The prefix “myco” means “fungus,” so the authors basically were calling some of the chemicals that G. roseum produces “fungus diesel.”
Well, it seems that Dr. Strobel and his colleagues have been busy trying to coax G. roseum to make more “fungus diesel,” and they have produced some rather dramatic results. They built a tabletop device they call “The Paleobiosphere”2, which is supposed to mimic the conditions under which oil might form. It consists of two layers of shale, a type of rock that often contains oil. Sandwiched in between those two layers is a mixture of the fungus as well as leaves from maple, aspen, and sycamore trees. The container is flooded with water periodically, and in a mere three weeks, the shale layers contain a rich mixture of chemicals that is very similar to the oil found in the shales of Montana!
Now it is important to realize that while this mixture is similar to oil, it is not exactly the same as oil. As Strobel says:3
Not all of the hundreds of compounds found in diesel are present in this simple experiment, but representative molecules in each of the major classes of hydrocarbons are there.
So in the end, while the mixture of chemicals produced by The Paleobiosphere cannot be properly called “oil,” it is definitely “oil-like.”
This has some pretty important implications. Not surprisingly, Strobel and his colleagues are hoping to produce a useable fuel this way. Indeed, Strobel is working with a company called Endophytics, which is planning on patenting the process and scaling it up to make a commercially-viable fuel production facility. As the CEO of the company says:4
We just don’t have to sit here and assume that at some point there’s an end to oil.

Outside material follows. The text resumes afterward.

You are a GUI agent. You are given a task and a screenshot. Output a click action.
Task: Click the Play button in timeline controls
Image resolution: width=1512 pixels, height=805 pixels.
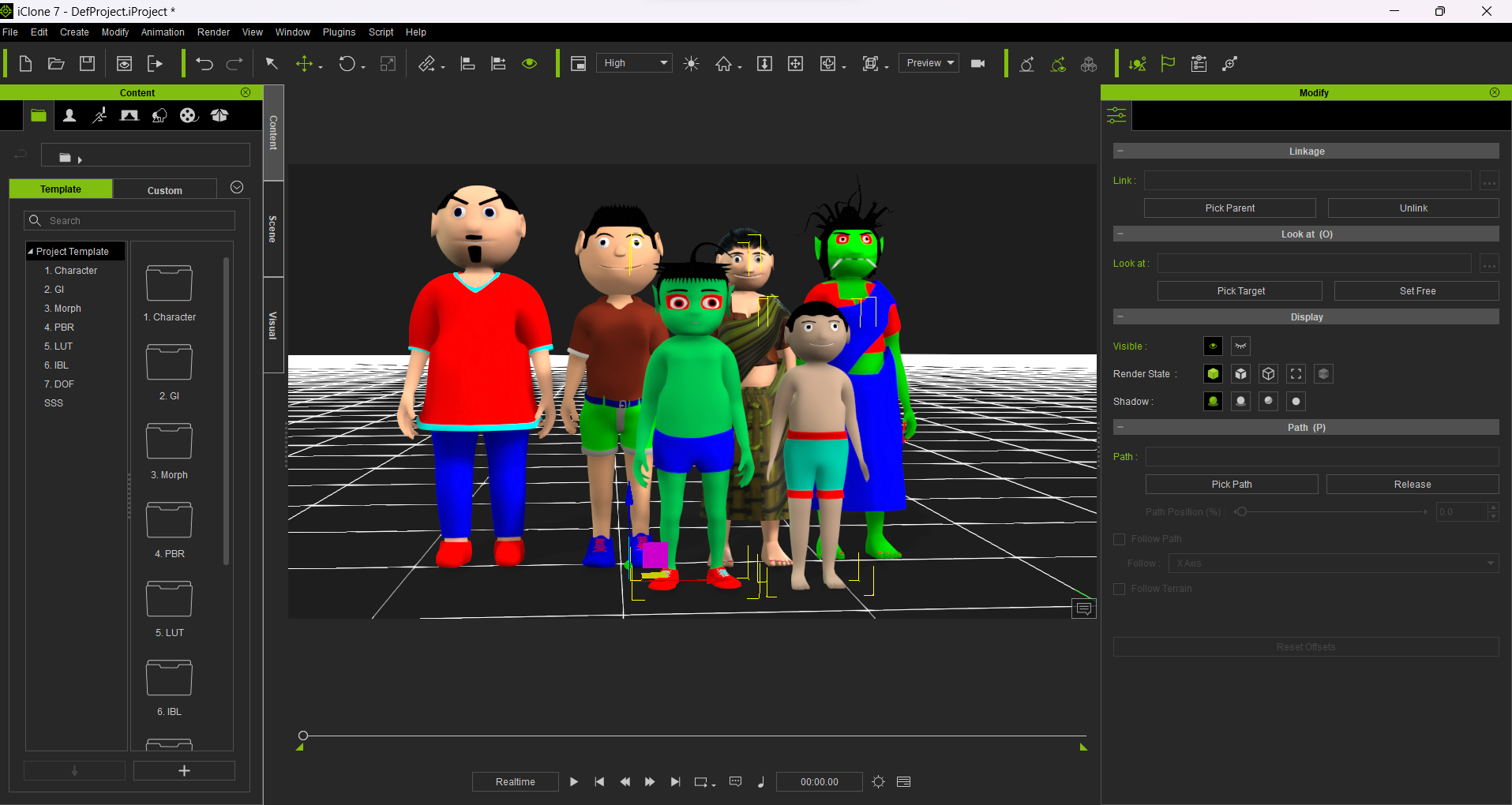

Of course, this also has implications for discussions related to the age of the earth. It is commonly thought that oil takes millions of years to form. While young-earth creationists have already pointed out that laboratory experiments demonstrate this is not the case, it is useful to find out there is yet another process that forms an oil-like substance very quickly. In addition, The Paleobiosphere contains only the kinds of processes and components found in nature. As a result, it is a reasonable model for what could have happened in the past.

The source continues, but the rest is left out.